Die jahrelange Beratung von mittelständischen Unternehmen hat ihnen dabei wertvolle Erfahrungen geliefert, aber sie hat ihnen auch gezeigt, was sie für ihren eigenen Betrieb nicht wollen: Arbeit zur reinen Gewinnmaximierung. Stattdessen setzen sie bei ihrem Produkt darauf, es lokal, transparent und sozial gerecht herzustellen. Bis zu 20 Jahre sollen die Decken halten, und nachhaltig soll die Wolle auch sein. Die Schafe aus der Region werden auf dem Deich zum Küstenschutz gebraucht: Sie fressen das Gras, trampeln den Deich fest und treten die Gänge der Wühlmäuse zu.
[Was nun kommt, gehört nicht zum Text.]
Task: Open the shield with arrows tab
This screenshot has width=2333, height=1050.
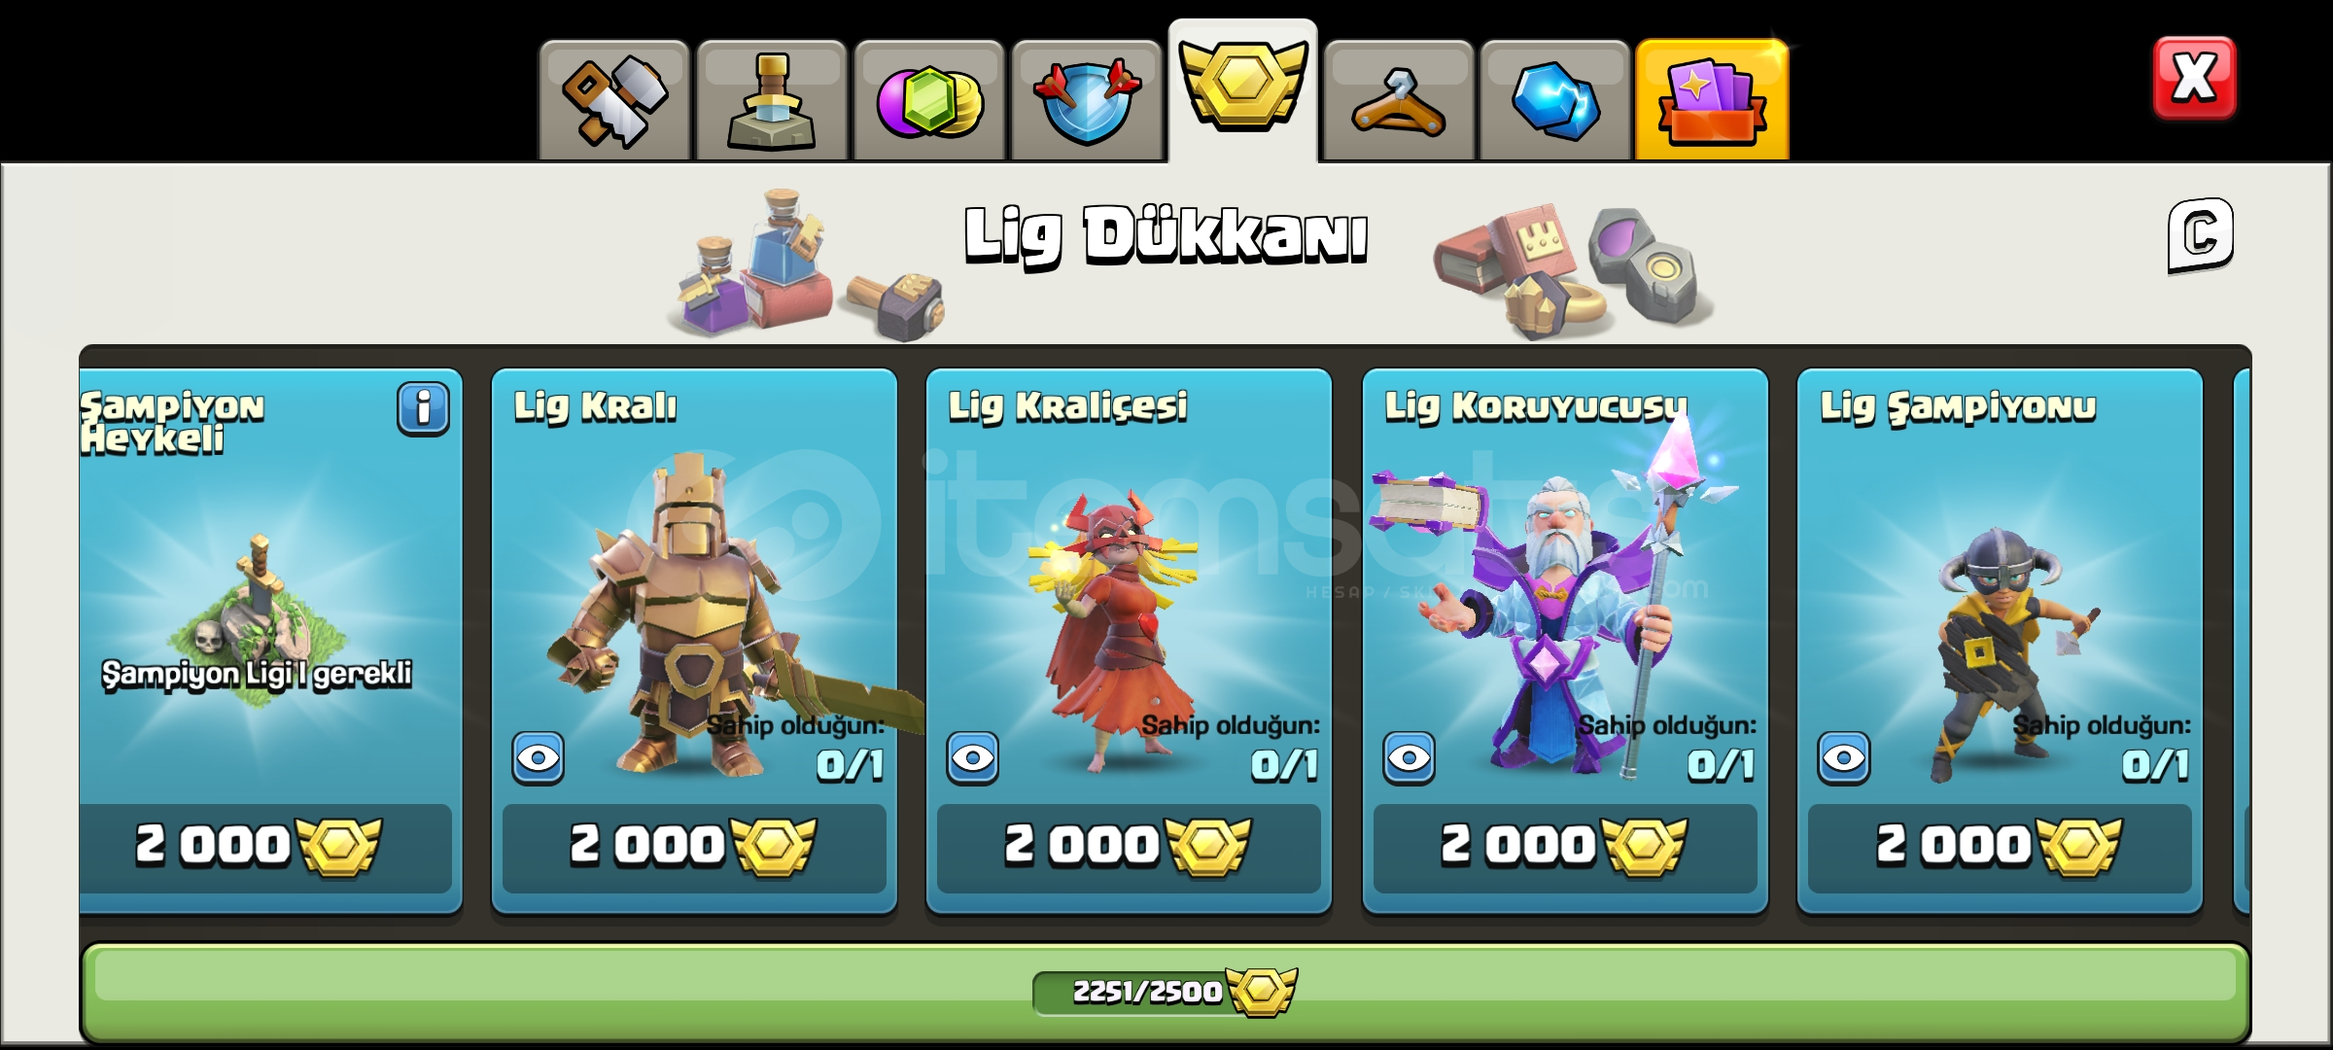Action: (x=1087, y=100)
Bei der mongolischen Wolle ist der Weg länger, aber die natürliche Haltung überzeugt die Unternehmer: keine Antibiotika, Pestizide oder Insektizide und vor allem keine Haltung im Stall.
In vielen Schritten zur fertigen Wolldecke

Ein bisschen Fett bleibt nach dem Waschen in der Wolle, dann haftet der Schmutz sich nicht so an. Die meisten Produktionsschritte vom Waschen und Trocknen bis zum Weben und Nähen finden in der Manufaktur statt, nur die Herstellung des Garns ist derzeit noch ausgelagert.
Der Weg bis zur fertigen Decke ist lang: Nach der Schur wird sortiert, die Qualität der Wolle unterscheidet sich stark. Zunächst wird zwischen den gröberen Deckhaaren und den feineren Haaren an der Körperseite des Schafs unterschieden. Danach wird gewaschen, in zehn Stufen verliert die Wolle immer mehr Schmutz und Fett, ein Großteil des Fettes geht in die Kosmetikindustrie.
Doch ein Teil des Wollfetts, des sogenannten Lanolins, wird in der Wolle zurückbehalten – dadurch nimmt die Wolle keinen Geruch und keinen Schmutz an. Aus der sauberen Wolle lässt Coastland das Garn fertigen und verarbeitet es dann an den eigenen Webmaschinen zu Gewebe. Ein Produkt, das so aufwendig hergestellt ist, hat seinen Preis. Während in Billiglohnländern von schlecht bezahlten Arbeitern häufig unter gesundheitsschädlichen Umständen produziert wird, gibt es bei Coastland anspruchsvolle Handarbeit unter fairen Bedingungen.
Friesländische Wollweberei lädt zu Besichtigungen
Und das bedeutet auch, dass die Kunden die Qualität mittragen müssen. „Wir müssen verstanden werden, sonst haben wir keine Zukunft“, sagt Gerdes. „Im Moment gibt es diese Käufer noch – doch wir müssen die nachfolgenden Generationen überzeugen.“ Die Qualität der Decken können die Kunden im offenen Verkauf in der Manufaktur selbst in Augenschein nehmen, und einmal im Monat werden die Tore für Besichtigungen geöffnet.
Dann kann jeder vorbeischauen und sehen, was sonst verborgen bleibt: die vielen Stunden sorgsamer Handarbeit, die in einer Decke stecken. Bis zu 2.000 Besucher besichtigen die Manufaktur im Jahr, oft sind es Menschen, die sich noch an die Wolldecken aus ihrer Kindheit erinnern und den Verlust dieses Handwerks bedauern.
Viele äußern nicht nur Wertschätzung, sondern auch echte Zuneigung zu den Produkten. Für Monika und Heinz-Jürgen Gerdes zeigen solche Reaktionen, dass das Weben in Deutschland eine Zukunft haben kann. In der digitalen Gegenwart ist das Unternehmen mittlerweile auch angekommen: mit einem Online-Shop.